OK, but what should you call a family or a country that spent about 20 percent of GDP for each of the past 60 years while raising less than 18 percent of GDP each year? And that is facing a massive balloon payment (let’s call it entitlement spending on Medicare and Social Security) in the not-too-distant future? And has to keep borrowing money just to pay today’s bills? And has no chance of increasing its take-home pay to cover its expenses?

It’s a pretty safe bet that most of us would call that family or country broke. Or something along those lines.

Here are federal deficit projections from President Barack Obama admits in his own proposed 2012 budget that the red ink will continue to flow for as long he may be in office.

And what about the states? It’s true that states have to balance their budgets each year by law. But that doesn’t mean they don’t spend more than they take in. Wisconsin alone is looking at a shortfall of $1.8 billion in the next year.
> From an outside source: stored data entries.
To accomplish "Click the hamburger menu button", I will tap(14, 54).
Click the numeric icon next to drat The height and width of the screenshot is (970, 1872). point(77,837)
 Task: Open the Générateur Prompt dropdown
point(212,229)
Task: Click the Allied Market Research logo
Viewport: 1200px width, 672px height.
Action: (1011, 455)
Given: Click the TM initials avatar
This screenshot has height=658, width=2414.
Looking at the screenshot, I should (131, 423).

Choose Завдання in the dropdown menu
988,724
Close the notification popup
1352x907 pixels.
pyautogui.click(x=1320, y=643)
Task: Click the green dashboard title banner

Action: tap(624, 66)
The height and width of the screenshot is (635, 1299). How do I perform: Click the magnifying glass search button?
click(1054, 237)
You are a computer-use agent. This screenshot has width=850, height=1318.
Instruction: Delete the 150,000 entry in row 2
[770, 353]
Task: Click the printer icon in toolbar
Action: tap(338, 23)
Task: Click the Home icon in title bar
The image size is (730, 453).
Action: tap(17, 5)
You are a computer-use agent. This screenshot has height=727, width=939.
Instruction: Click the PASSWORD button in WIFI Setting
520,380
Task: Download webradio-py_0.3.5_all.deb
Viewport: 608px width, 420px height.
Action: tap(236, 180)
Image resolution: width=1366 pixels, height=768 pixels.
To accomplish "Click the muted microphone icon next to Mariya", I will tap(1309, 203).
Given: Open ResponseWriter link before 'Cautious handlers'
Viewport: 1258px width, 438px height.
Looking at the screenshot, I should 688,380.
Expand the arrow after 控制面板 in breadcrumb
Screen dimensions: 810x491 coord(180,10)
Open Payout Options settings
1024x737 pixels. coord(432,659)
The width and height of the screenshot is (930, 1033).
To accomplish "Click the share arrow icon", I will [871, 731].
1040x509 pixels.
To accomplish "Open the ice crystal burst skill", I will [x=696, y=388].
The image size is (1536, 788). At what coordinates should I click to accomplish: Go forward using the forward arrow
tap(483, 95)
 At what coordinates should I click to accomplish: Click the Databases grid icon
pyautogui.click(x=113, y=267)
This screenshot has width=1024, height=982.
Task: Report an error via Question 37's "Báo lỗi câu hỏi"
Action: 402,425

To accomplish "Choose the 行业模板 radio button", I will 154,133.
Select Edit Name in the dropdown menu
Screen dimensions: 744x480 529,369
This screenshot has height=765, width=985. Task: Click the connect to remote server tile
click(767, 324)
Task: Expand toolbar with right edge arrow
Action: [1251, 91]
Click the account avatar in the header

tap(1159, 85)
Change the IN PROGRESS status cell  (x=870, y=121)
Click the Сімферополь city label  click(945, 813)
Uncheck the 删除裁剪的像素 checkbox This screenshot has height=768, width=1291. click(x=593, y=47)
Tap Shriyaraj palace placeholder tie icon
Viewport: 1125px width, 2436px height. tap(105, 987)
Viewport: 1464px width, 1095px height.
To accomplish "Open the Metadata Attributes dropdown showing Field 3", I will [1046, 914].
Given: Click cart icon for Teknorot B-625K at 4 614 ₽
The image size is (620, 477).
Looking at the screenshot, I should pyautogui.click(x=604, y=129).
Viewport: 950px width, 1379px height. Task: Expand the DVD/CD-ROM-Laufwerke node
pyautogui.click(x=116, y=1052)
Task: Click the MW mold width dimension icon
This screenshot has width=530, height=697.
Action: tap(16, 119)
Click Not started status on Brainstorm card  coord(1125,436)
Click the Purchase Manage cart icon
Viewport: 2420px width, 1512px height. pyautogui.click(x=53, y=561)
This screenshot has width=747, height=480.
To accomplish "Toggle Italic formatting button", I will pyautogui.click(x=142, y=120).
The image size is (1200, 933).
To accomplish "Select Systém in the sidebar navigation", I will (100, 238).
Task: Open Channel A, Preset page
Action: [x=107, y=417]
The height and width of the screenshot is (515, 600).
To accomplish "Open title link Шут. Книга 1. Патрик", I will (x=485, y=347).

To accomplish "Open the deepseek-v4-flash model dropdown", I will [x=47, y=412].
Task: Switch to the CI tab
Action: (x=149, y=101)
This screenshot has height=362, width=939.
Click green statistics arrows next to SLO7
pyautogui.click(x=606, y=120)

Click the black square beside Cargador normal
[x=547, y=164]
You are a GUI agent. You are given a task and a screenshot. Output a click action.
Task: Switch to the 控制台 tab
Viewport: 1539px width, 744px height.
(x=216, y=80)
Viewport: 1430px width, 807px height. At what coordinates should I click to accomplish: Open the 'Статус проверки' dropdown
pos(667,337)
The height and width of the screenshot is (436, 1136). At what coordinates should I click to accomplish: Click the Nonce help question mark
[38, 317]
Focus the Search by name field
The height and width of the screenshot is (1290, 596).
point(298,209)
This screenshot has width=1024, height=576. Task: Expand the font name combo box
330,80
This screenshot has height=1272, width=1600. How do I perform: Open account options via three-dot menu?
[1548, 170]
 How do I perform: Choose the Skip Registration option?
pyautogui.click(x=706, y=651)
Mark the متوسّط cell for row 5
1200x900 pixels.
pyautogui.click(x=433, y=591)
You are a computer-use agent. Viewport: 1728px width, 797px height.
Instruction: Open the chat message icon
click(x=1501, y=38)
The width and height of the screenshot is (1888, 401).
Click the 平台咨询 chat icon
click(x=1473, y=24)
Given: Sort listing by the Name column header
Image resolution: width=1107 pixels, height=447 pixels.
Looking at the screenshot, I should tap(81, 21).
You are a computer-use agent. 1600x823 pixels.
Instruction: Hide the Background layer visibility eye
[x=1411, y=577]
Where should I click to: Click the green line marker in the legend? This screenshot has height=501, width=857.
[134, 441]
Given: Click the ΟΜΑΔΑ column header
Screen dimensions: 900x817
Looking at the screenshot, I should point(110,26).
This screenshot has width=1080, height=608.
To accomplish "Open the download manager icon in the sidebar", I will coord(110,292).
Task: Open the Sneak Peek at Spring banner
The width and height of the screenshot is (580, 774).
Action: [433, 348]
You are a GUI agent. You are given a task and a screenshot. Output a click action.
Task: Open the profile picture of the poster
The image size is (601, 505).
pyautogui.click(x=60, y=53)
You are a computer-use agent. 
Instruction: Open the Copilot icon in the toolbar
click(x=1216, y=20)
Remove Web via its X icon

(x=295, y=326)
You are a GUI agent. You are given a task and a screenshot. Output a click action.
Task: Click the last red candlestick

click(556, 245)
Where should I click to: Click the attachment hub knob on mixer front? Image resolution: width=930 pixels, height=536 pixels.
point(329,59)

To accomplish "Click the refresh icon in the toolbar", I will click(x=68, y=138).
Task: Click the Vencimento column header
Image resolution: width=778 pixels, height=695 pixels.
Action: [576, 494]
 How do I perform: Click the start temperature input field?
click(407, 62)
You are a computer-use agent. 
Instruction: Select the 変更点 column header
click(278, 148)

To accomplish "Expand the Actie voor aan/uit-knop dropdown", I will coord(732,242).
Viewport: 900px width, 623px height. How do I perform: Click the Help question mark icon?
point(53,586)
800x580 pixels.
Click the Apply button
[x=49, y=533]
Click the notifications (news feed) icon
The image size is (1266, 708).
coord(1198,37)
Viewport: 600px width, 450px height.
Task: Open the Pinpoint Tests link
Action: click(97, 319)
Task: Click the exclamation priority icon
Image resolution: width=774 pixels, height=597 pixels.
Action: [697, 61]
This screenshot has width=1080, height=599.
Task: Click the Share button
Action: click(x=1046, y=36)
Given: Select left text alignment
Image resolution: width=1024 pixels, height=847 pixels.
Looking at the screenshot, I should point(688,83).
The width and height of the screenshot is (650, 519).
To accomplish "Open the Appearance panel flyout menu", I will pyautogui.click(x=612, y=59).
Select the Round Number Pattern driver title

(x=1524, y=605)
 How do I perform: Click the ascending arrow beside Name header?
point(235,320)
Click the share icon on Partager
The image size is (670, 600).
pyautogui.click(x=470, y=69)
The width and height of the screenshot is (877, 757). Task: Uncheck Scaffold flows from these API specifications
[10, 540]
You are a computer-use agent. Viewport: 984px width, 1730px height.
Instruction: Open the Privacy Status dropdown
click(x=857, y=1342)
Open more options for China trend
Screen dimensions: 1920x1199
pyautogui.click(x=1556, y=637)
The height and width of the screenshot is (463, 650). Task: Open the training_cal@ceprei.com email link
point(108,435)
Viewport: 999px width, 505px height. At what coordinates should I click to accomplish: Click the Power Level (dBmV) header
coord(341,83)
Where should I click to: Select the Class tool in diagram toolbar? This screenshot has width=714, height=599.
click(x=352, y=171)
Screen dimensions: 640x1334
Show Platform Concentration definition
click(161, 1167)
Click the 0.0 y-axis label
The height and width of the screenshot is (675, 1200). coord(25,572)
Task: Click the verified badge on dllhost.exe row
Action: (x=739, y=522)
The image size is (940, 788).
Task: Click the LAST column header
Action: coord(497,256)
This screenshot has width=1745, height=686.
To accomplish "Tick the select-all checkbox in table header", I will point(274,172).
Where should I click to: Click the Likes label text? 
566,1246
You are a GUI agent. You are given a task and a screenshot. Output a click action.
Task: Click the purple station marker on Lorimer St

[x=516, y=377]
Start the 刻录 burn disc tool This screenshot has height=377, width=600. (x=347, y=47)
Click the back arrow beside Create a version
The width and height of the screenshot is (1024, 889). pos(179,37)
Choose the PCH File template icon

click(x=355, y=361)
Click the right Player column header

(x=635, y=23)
Here’s what the Center on Budget and Policy Priorities says about the mismatch between spending and revenue: “2012 is shaping up as states’ most difficult budget year on record. Thus far some 45 states and the District of Columbia are projecting budget shortfalls totaling $125 billion for fiscal year 2012.”

Then there’s local government. The National League of Cities is estimating that aggregate revenue shortfalls between 2010 and 2012 will end up totaling somewhere between $56 billion and $83 billion.

Reason’s blog has charts and references for these numbers.  As Nick says, if the first step to solving our problem is to acknowledge we have one, we still have yet to begin to do so.